Exercise requirements:
The job is to output each record again, character for character.

((

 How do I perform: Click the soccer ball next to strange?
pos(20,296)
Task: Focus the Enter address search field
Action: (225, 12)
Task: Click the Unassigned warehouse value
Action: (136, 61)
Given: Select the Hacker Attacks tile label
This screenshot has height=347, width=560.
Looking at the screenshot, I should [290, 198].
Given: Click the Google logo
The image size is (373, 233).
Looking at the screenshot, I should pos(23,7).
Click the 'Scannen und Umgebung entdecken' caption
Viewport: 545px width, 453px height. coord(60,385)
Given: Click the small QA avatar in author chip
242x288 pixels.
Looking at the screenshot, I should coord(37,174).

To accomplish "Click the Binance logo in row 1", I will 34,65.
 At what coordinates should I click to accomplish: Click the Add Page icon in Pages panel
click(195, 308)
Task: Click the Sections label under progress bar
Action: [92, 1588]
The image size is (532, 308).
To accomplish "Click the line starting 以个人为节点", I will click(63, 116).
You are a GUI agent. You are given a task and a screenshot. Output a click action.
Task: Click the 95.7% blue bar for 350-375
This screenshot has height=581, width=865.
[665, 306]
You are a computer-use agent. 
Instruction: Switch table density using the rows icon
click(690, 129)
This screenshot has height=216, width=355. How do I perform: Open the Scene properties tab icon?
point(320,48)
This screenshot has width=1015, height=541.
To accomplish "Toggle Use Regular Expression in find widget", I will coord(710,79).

))

Completed exercise:
 How do I perform: Click the soccer ball next to strange?
pos(20,296)
Task: Focus the Enter address search field
Action: (225, 12)
Task: Click the Unassigned warehouse value
Action: (136, 61)
Given: Select the Hacker Attacks tile label
This screenshot has height=347, width=560.
Looking at the screenshot, I should [290, 198].
Given: Click the Google logo
The image size is (373, 233).
Looking at the screenshot, I should pos(23,7).
Click the 'Scannen und Umgebung entdecken' caption
Viewport: 545px width, 453px height. coord(60,385)
Given: Click the small QA avatar in author chip
242x288 pixels.
Looking at the screenshot, I should coord(37,174).

To accomplish "Click the Binance logo in row 1", I will 34,65.
 At what coordinates should I click to accomplish: Click the Add Page icon in Pages panel
click(195, 308)
Task: Click the Sections label under progress bar
Action: [92, 1588]
The image size is (532, 308).
To accomplish "Click the line starting 以个人为节点", I will click(63, 116).
You are a GUI agent. You are given a task and a screenshot. Output a click action.
Task: Click the 95.7% blue bar for 350-375
This screenshot has height=581, width=865.
[665, 306]
You are a computer-use agent. 
Instruction: Switch table density using the rows icon
click(690, 129)
This screenshot has height=216, width=355. How do I perform: Open the Scene properties tab icon?
point(320,48)
This screenshot has width=1015, height=541.
To accomplish "Toggle Use Regular Expression in find widget", I will coord(710,79).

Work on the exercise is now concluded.